=== Passage ===
We can conclude which one of the four experimental G(r)s in Figure 3c,d contain fewer artefacts by comparing these experimental ones to the simulated one in Section 2.8. We can see that the simulated version contains the same oscillations (and nothing else) as the one obtained from the masked version of the 2D diffraction pattern when we transform it into F(Q) using the empirical correction. This is a strong indication that the additional oscillations in the other three variants of G(r) are artefacts resulting from both the distortions caused by shadowing elements in the 2D pattern and the limited Q-range (due to too large of a camera length) together with the systematic differences between the shapes of measured and calculated atomic scattering (too thick of a sample). The empirical correction (of the form of a 4th-order polynomial) approximately corrects for the systematic differences between the shapes of the measured I(Q) the calculated atomic scattering factors ${〈f_i\left(Q\right)〉}^2$ in formula (1). Stray scattering is one of the sources that can result in anomalous increases in intensity with increasing Q-values. Another source is double (multiple) scattering (as discussed, e.g., in [27]). Both of those sources result in a smoothly changing false intensity component, without the oscillations we look for in F(Q). That is why polynomial correction can remove the majority of those empirically, without the knowledge of their exact Q-dependence, leaving the oscillations in F(Q) less disturbed.

Section 2.9, Back transformation to reciprocal space, illustrates what modifications in the measured quantities (F(Q)’ instead of F(Q) and I(Q)’ instead of I(Q)) would correspond to the different corrections (masking on the one hand and the 4th-order polynomial empirical correction on the other hand) that we apply during processing.
=== Items ===
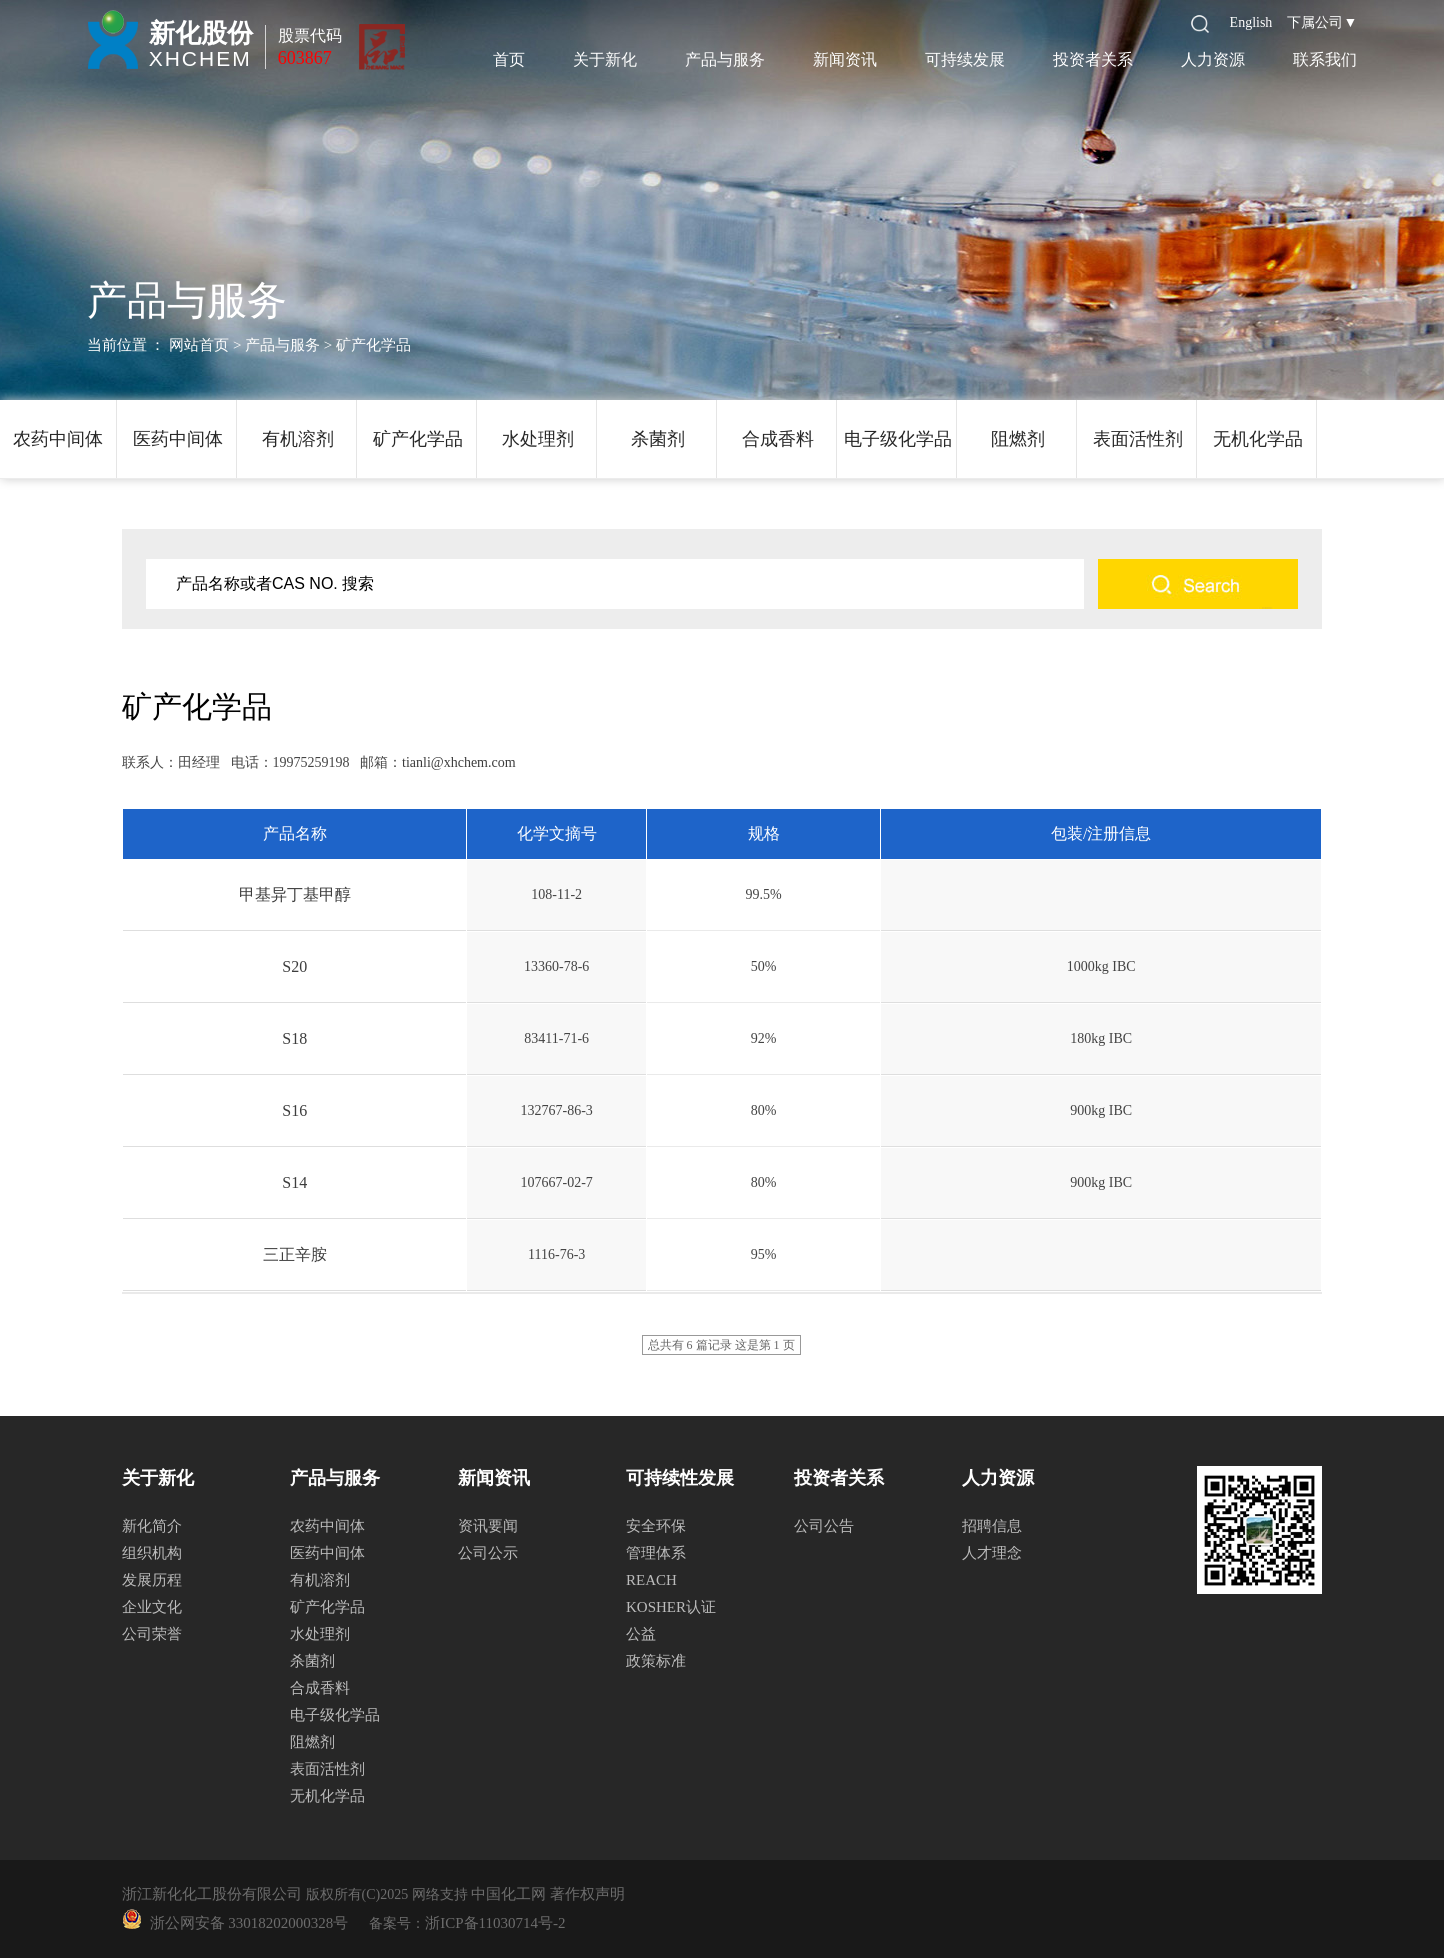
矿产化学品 (418, 439)
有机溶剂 (298, 439)
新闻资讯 (845, 59)
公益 (641, 1634)
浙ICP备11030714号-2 (495, 1923)
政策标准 (656, 1661)
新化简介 (152, 1526)
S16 (294, 1110)
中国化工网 (508, 1894)
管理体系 (656, 1553)
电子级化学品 (898, 439)
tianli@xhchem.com (459, 762)
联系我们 (1325, 59)
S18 (294, 1038)
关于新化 (605, 59)
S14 (294, 1182)
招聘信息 (992, 1526)
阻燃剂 (1018, 439)
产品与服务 (725, 59)
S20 (294, 966)
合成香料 (778, 439)
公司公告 (824, 1526)
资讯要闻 (488, 1526)
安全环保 (656, 1526)
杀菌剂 (658, 439)
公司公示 (488, 1553)
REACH (651, 1580)
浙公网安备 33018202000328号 (245, 1923)
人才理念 (992, 1553)
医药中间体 (178, 439)
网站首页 (199, 345)
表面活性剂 (1138, 439)
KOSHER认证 (671, 1607)
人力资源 (1213, 59)
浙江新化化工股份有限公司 (212, 1894)
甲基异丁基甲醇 (295, 894)
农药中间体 (58, 439)
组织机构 (152, 1553)
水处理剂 (538, 439)
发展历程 (152, 1580)
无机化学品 (1258, 439)
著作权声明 (587, 1894)
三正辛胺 (295, 1254)
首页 (509, 59)
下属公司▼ (1322, 22)
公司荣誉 (152, 1634)
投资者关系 (1093, 59)
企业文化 (152, 1607)
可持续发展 (965, 59)
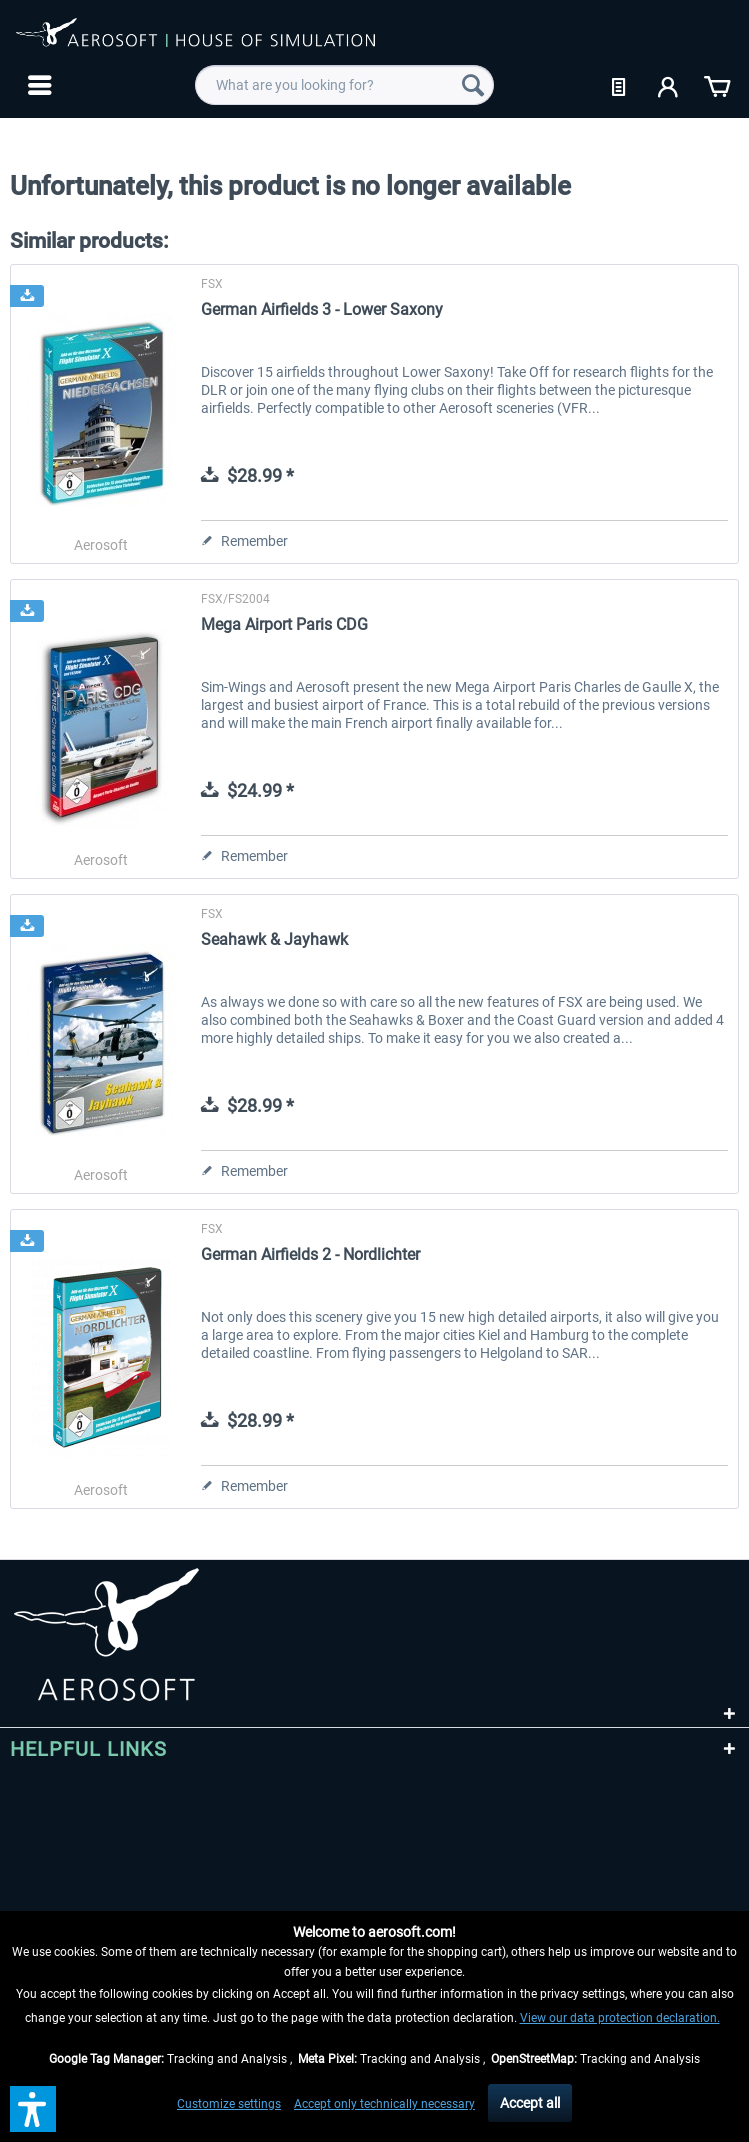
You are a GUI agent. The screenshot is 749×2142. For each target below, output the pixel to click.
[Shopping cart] (717, 85)
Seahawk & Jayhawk (274, 939)
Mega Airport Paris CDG (284, 624)
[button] (33, 2109)
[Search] (473, 85)
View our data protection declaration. (620, 2018)
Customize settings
===
• [Request 1]: What three causes does the diffraction passage give for the additional oscillations in the other three variants of G(r)?
• [Request 2]: Can you repeat the diffraction passage word for word, starting at "Section 2.9, Back" and ending at "apply during processing."?
• [Request 3]:
Answer these questions from the diffraction passage:
(a) What form does the empirical correction take?
(b) Besides stray scattering, what other source can produce anomalous increases in intensity with increasing Q-values?
(c) Which section is titled "Back transformation to reciprocal space"?
None of the material is needed here.

• [Right answer 1]:
- Distortions caused by shadowing elements in the 2D pattern
- The limited Q-range, due to too large of a camera length
- The systematic differences between the shapes of measured and calculated atomic scattering, due to too thick of a sample

• [Right answer 2]:
Section 2.9, Back transformation to reciprocal space, illustrates what modifications in the measured quantities (F(Q)’ instead of F(Q) and I(Q)’ instead of I(Q)) would correspond to the different corrections (masking on the one hand and the 4th-order polynomial empirical correction on the other hand) that we apply during processing.

• [Right answer 3]:
(a) A 4th-order polynomial.
(b) Double (multiple) scattering.
(c) Section 2.9.